And yet, I feel oddly fortunate, because there are few surprises – or changes – each year when it comes to my medical expenses. I know how it will all play out in the family budget each year.

I know the prices that I pay for all my diabetes expenses are pretty much set, and that means I can plan for them.

I know that every time I walk into the pharmacy to fill an insulin prescription, I will hand over $38.80 for five 10ml vials of insulin. We are never at the mercy of Big Pharma’s arbitrary price hikes. (Last week’s announcement from Lilly of a 7.8 per cent increase on the cost of Humalog – after years of substantial increases – has left me reeling and astonished at how my American friends can afford to just survive with diabetes, let alone live or thrive…)

I know that my diabetes consumables will be the same price every time I order them thanks to the NDSS. The National Diabetes Services Scheme (NDSS) is celebrating 30 years this year – that’s 30 years of subsidised diabetes supplies for all people living with diabetes.

I know how much my doctor will charge me and I know the Medicare rebate.
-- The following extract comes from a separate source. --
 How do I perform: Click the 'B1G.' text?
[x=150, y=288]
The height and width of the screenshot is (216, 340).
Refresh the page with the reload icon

And I know that if I was unable to afford to see my doctors at their private offices, I’d have access to the free diabetes clinic at the tertiary hospital less than 10 minutes from my home, and a bulk billing GP of my choice.

I know that if I couldn’t afford private health insurance, my ability to buy insulin, diabetes supplies or see healthcare professionals would not be affected.

I know that there is no time that I will need to ration insulin doses. I know there will be no time that I cannot afford to see a doctor. I know my pharmacy will always be able to provide me with the supplies I need to live with diabetes and drive the devices I use to manage as best I can. I know I am not really limited by maximum rebate amounts or that if I need more BGL strips, I can get them.

And I also know – and acknowledge – the privilege that allows me to afford health insurance that pays for my insulin pump, and to self-fund CGM, and to see the endocrinologist of my choice privately.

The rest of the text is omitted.